You may have heard a news story about Yahoo’s new CEO, Marissa Meyer’s decision to halt all work at home policies. Anyone who was working at home must now make the commute to the office and occupy a cubical. Hubert Joly, of Best Buy, also issued a similar directive to his employees. Is this a smart move and will it improve employee production?
Marissa Meyer’s position is that if all employees are allowed to interact with each other ideas and improvements flow more freely. I would agree that there is some truth to that.
Where Marissa and I part company is the timeline when the policy is put in place. If you hire workers with the up front understanding that office attendance is a work requirement — that’s one thing, but to suddenly upset the lives of employees that have been productive at home is quite another.
Lifestyle and Production
Workers who didn’t have huge gas bills and day care expenses will now have to budget those items with no increase in compensation.

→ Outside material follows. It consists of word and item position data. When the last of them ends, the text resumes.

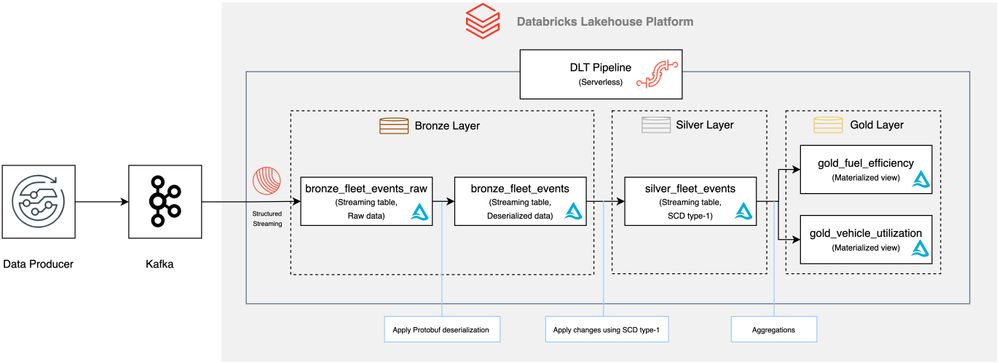This screenshot has height=363, width=999.
Task: Select the bronze_fleet_events table box
Action: (x=520, y=201)
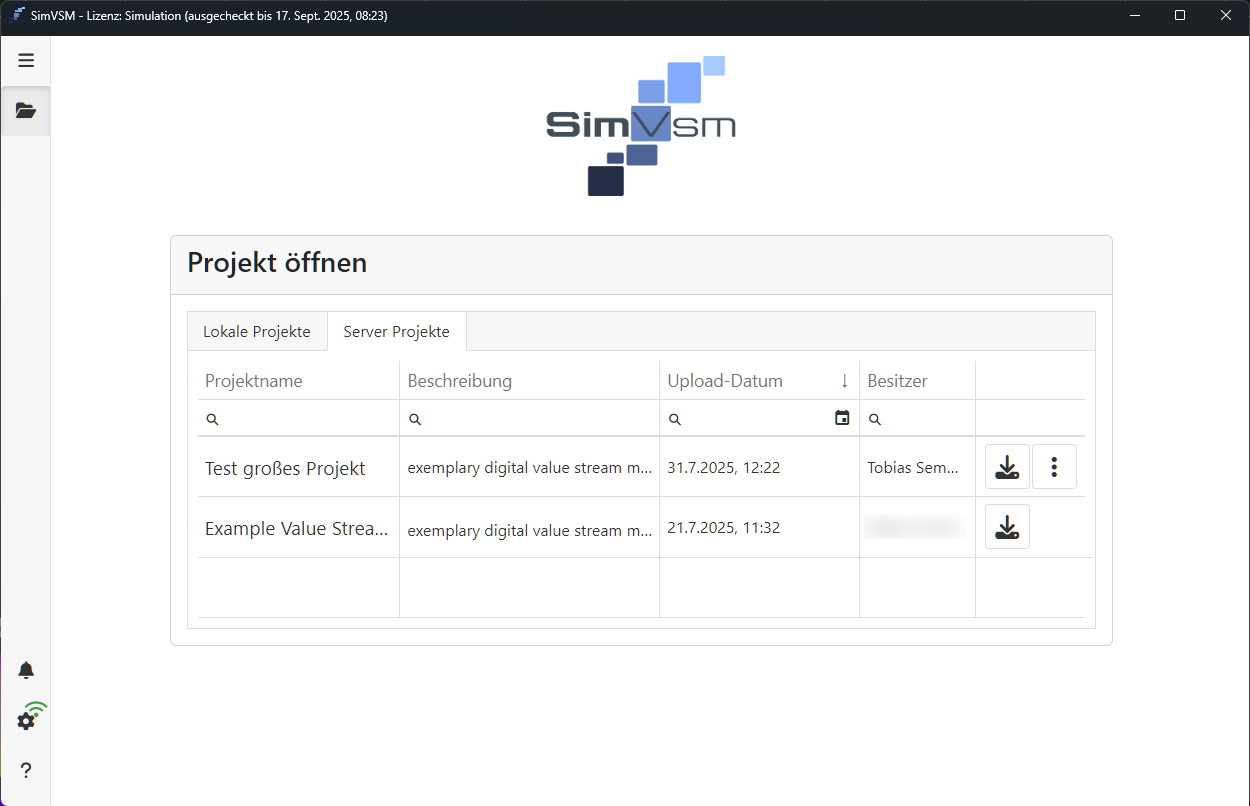Open the hamburger menu in sidebar
The image size is (1250, 806).
click(x=26, y=60)
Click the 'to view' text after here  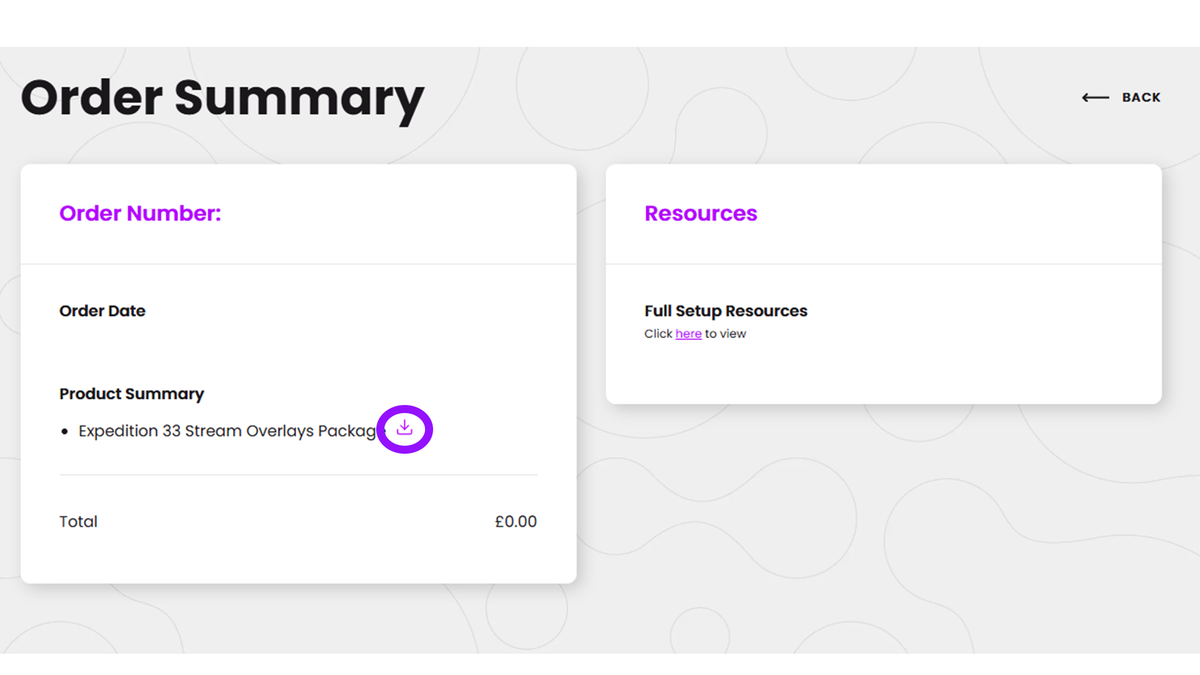726,334
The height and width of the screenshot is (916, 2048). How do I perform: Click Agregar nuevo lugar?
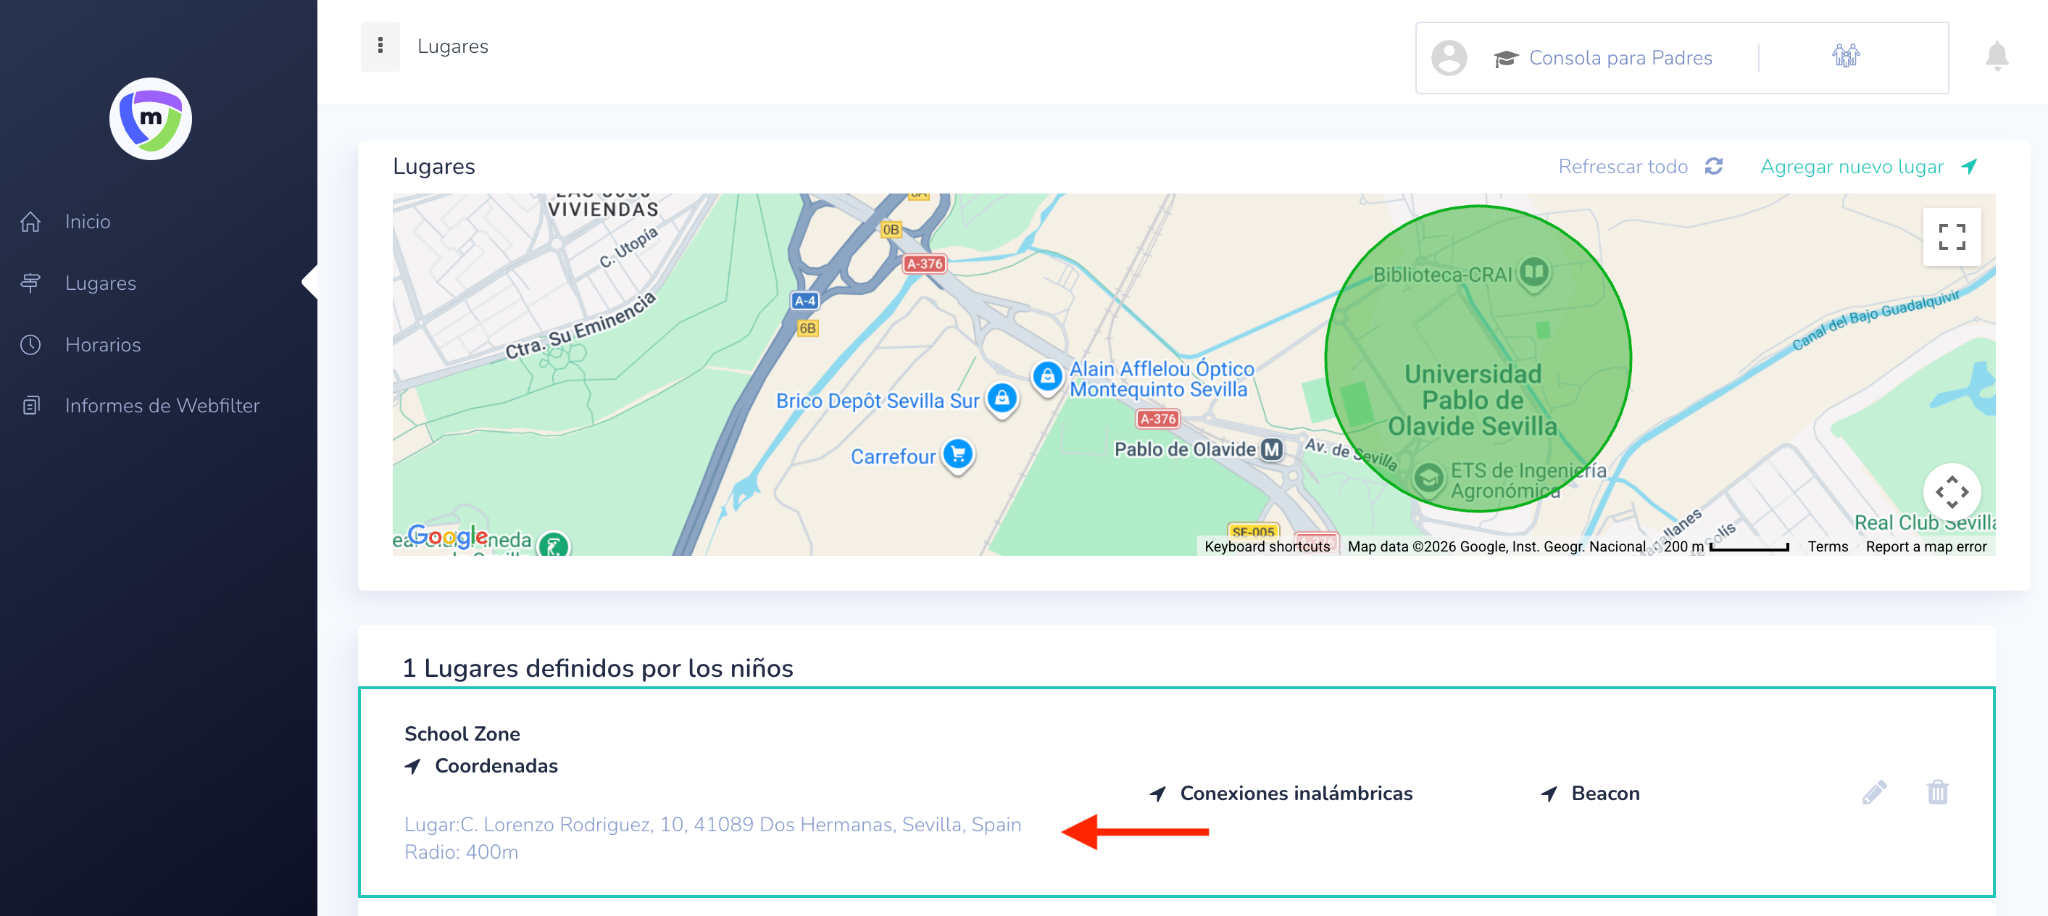coord(1867,167)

In my opinion, the only free flowing ideas at Yahoo and Best Buy will be resentment against the company.
The unintended consequence of this practice is how employees spend their off hours. Employees typically spend 40 hours working for you each week and 40 hours or so sleeping. There are 168 hours in a week leaving 88 hours where the employee is free to tell anyone will listen about how they are treated at work.
It’s a Matter of Trust
If employees want to scam the system, they are going to find ways to do that whether they work at home or at the office. A good employee is a good employee wherever they are because they have their own individual motivation to succeed.

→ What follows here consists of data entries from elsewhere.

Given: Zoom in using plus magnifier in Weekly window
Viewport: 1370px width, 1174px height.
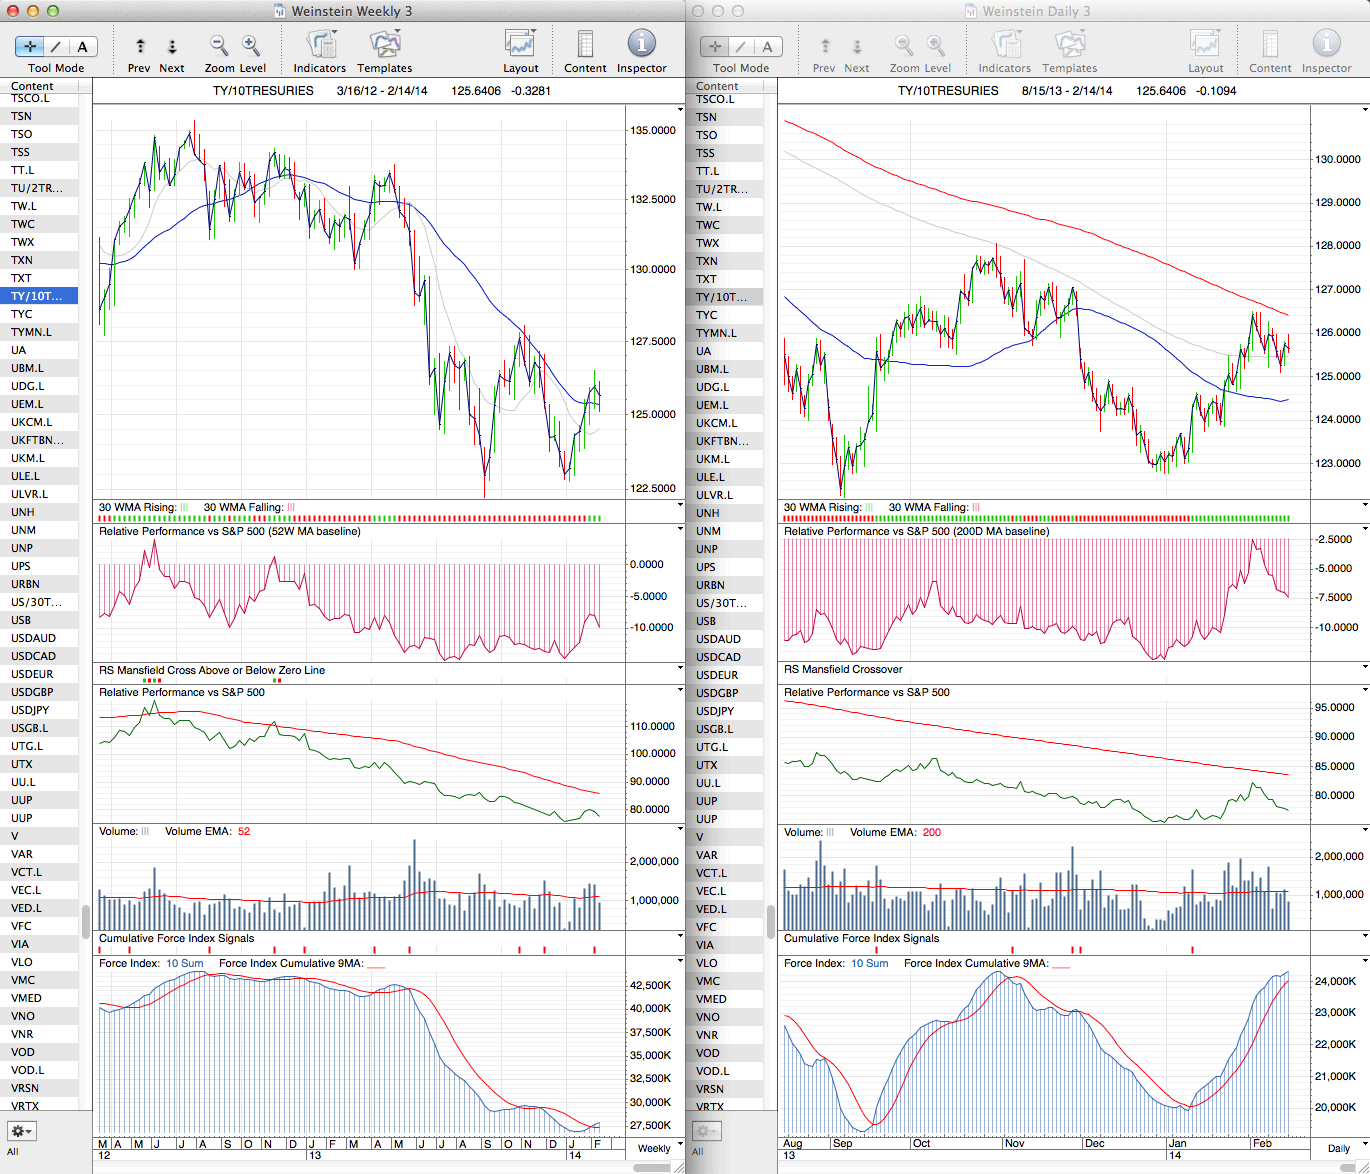Looking at the screenshot, I should coord(251,45).
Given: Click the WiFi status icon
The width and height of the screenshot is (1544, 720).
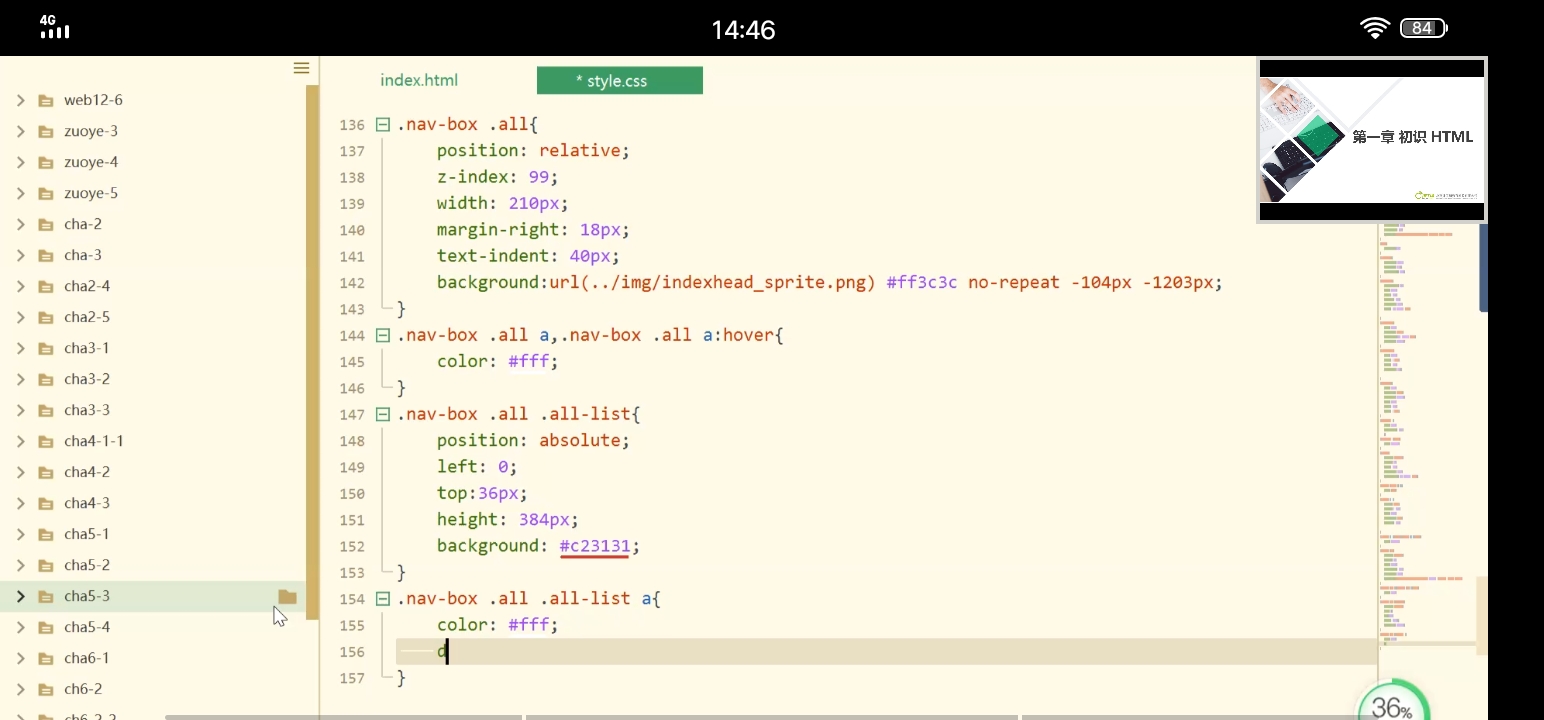Looking at the screenshot, I should (1375, 28).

If the company goals are also achieved, due to the employees performance, that’s a plus for the employer as well as the employee.
Some Final Thoughts
It costs $3,500 to recruit and hire the average employee in the United States. If you think employees are just warm bodies that are easily replaced you would be sorely mistaken. Employees are a huge investment in your success but their production is tied directly to how they are treated. There is a fine line between leadership and dictatorship.
The former will produce way more profit than the latter. Which type of boss are you?